Quality: Likable if perplexing, this burger needed a better sweet/savory balance. And if only the smashy frizzled edges had protruded beyond the bun rim, it would have looked more festive. Even after I moved it around in its wrapper for a better shot, my burger looked far more polite than the one pictured in glamorous portrait mode on Proper's Instagram page.

The beef flavor from the crusty patties was stout; I could hear the griddle sizzling and popping with beef fat from 20 feet away. The Nueske's bacon was brawny stuff, too: thick, smoky, salty. But the pungent boost of blue cheese I craved got trounced by a thick demi-glace of jammy sweetness.

Yes, A1 sauce traditionally contains sweet elements—everything from raisins to corn syrup, marmalade to sugar to tomato puree. Proper's demiglace version could have been fun had there been half as much of it, and twice as much blue cheese. After all, people who order blue cheese burgers tend to REALLY like blue cheese. The cheese needs to kick butt, not simper around shyly.

The bottom bun had been griddled to just short of burnt, but it squashed down so much as I ate it scarcely mattered. More of a ding than a dent.

Ooze rating: quite decent. Some was condiment based, but meat juices sneaked through, too.

Letter grade: B plus. Might have been higher had the sweet/savory balance been better and the bottom bun unscorched.

Bonus points: I arrived just as a shift was changing, and the fellows on duty were all-around delightful. They kinda made my day. The griddle guy showed me how to work the ordering touchscreen with patient good humor. His colleague was packing up a backpack bristling with lethal looking tools, and when I expressed interest, he gave me a guided tour of his Japanese knives and whatnot. He walks around with 30 pounds of that equipment strapped to his shoulders. I bow down.

Minus points: The beef-fat fries sounded promising—everything's coming up beef tallow now that RFK Jr. has taken over—but I found them merely okay. They were big, squared bruisers verging toward steak-fry territory. They were crisp unto crustiness. But they had that dull, uniformly fluffy interior texture that I associate with frozen potatoes. I ate a few and stopped.
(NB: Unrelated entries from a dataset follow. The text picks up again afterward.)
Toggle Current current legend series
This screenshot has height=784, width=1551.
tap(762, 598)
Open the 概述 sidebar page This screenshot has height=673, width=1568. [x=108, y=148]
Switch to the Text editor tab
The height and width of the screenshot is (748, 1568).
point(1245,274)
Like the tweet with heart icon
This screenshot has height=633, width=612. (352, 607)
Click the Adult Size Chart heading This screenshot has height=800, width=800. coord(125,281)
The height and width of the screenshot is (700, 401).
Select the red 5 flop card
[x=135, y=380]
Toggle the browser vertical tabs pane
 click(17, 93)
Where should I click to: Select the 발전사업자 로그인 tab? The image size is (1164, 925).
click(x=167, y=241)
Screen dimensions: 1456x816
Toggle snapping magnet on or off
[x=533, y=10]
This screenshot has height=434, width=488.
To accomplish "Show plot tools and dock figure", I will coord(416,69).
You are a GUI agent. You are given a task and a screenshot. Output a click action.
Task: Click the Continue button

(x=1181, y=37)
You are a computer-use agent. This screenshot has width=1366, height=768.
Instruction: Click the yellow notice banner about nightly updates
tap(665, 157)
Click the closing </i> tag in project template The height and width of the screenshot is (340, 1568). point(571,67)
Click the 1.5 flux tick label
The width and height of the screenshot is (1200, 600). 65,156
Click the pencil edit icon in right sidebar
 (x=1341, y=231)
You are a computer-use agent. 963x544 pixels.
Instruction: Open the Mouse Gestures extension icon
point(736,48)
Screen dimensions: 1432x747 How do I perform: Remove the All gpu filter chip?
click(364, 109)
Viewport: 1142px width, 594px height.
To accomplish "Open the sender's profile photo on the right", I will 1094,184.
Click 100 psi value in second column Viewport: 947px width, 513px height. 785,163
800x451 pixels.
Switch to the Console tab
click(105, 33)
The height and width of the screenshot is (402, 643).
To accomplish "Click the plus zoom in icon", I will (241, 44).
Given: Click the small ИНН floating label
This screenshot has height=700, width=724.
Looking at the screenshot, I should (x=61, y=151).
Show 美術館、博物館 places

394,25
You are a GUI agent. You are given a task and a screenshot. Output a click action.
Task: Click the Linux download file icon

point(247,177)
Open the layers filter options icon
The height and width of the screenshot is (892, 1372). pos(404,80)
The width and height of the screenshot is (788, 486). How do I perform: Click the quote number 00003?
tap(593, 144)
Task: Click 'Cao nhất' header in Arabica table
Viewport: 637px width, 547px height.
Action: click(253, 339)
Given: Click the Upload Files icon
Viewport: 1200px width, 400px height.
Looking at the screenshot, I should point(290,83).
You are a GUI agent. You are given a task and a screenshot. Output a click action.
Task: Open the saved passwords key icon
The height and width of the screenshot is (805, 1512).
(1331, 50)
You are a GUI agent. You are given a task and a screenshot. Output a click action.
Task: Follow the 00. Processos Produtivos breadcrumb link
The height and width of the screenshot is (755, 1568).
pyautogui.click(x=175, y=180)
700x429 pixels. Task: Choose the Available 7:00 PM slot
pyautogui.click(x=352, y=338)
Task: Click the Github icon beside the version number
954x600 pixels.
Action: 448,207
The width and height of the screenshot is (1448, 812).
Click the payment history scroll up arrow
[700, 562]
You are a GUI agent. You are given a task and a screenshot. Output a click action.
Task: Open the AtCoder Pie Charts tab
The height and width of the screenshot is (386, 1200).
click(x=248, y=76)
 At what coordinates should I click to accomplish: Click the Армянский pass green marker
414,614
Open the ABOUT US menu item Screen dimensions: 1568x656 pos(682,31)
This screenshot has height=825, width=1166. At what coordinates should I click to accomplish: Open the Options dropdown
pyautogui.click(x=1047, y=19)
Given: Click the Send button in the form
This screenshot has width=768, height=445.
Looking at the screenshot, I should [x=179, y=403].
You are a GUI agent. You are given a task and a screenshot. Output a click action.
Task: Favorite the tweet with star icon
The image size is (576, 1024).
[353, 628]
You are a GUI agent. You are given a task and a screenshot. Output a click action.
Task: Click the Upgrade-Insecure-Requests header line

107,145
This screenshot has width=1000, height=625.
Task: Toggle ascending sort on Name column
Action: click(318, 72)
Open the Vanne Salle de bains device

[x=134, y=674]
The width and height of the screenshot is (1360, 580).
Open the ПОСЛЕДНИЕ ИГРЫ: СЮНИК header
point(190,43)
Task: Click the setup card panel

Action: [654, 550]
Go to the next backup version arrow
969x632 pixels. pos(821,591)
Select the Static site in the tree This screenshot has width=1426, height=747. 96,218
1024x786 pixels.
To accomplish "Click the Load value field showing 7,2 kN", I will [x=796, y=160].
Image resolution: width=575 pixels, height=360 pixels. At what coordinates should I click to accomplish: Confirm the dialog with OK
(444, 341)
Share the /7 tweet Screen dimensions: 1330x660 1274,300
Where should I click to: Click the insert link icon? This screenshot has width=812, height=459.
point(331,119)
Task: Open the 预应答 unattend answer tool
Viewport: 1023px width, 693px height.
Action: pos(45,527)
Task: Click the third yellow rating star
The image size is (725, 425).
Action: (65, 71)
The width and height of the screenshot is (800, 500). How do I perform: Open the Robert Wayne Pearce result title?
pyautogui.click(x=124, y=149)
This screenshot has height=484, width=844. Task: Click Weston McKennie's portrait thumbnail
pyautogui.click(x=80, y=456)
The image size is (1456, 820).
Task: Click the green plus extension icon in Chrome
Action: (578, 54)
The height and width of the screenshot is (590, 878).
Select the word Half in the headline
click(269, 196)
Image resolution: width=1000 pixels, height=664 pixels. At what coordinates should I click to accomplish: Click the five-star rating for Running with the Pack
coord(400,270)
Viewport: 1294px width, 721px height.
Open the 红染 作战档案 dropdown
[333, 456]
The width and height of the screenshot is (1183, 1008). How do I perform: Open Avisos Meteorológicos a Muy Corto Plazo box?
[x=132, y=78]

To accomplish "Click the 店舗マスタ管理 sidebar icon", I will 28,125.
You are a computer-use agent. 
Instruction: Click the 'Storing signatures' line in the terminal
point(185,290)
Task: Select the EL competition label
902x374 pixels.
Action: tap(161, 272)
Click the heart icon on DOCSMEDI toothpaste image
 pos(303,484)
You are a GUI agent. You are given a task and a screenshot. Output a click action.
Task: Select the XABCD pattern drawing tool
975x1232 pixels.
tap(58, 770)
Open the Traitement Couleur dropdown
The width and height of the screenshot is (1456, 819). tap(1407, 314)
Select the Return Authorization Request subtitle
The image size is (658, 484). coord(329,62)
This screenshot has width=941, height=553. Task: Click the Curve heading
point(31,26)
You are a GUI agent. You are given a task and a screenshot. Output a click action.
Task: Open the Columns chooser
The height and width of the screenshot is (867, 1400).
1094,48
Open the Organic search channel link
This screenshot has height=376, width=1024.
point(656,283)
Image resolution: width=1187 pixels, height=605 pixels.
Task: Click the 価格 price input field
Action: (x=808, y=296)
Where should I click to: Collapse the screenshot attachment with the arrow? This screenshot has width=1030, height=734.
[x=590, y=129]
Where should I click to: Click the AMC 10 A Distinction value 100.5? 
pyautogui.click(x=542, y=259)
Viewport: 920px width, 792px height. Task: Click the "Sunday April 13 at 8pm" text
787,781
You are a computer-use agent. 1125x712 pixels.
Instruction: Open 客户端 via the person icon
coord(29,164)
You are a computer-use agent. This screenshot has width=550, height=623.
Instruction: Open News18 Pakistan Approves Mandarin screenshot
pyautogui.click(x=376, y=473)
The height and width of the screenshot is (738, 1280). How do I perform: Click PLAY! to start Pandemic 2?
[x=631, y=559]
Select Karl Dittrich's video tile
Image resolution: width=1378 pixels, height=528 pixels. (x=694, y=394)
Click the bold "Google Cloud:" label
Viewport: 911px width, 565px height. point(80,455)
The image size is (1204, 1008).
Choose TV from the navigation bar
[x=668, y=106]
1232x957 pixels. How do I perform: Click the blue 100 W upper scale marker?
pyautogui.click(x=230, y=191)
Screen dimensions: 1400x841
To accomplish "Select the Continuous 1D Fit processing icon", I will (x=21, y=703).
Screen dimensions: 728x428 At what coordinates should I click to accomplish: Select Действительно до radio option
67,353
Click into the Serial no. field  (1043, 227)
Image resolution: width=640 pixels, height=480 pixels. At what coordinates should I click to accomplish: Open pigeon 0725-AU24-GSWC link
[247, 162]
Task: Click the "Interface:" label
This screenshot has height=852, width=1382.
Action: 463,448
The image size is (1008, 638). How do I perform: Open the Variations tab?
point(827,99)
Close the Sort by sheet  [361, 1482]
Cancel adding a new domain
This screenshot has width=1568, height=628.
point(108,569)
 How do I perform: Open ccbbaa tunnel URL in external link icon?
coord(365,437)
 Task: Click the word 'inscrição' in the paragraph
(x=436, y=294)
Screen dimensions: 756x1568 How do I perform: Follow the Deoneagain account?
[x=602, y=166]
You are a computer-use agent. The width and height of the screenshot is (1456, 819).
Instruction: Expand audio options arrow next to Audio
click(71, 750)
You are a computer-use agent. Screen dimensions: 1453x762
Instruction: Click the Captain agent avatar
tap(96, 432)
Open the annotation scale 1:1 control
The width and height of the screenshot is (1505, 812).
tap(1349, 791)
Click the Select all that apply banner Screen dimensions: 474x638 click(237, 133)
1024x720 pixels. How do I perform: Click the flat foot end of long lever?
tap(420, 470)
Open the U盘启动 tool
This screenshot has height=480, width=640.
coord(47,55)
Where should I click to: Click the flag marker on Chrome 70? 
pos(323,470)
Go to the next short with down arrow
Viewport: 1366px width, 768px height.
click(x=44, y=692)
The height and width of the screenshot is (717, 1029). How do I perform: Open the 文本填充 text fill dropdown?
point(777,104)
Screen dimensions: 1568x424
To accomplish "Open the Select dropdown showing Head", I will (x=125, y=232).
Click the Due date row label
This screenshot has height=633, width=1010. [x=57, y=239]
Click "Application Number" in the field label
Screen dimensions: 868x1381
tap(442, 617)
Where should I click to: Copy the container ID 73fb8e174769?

Local color: The varied life of downtown Houston swirls outside and in here. I got to chat with a charming, dreadlocked young man in a Metro vest, who popped in at 5 to place his order. He joshed with the staffers, who greeted him like a regular, and then attacked the touchscreen with a flourish I could only envy. Our topics of conversation included custom-made Viking swords and (suitable for the day) the stupefying prices people were willing to pay for niche-interest items.

Afterwards, I strolled down the block, sniffing the familiar downtown eau de vie of sewerage cut with fermented grease trap, to visit the ornate embellishments on the JP Morgan Chase Bank portal. I love that thing.

Take a stroll down the block to visit the magnificent JP Morgan Chase niche. They don't build 'em like that anymore.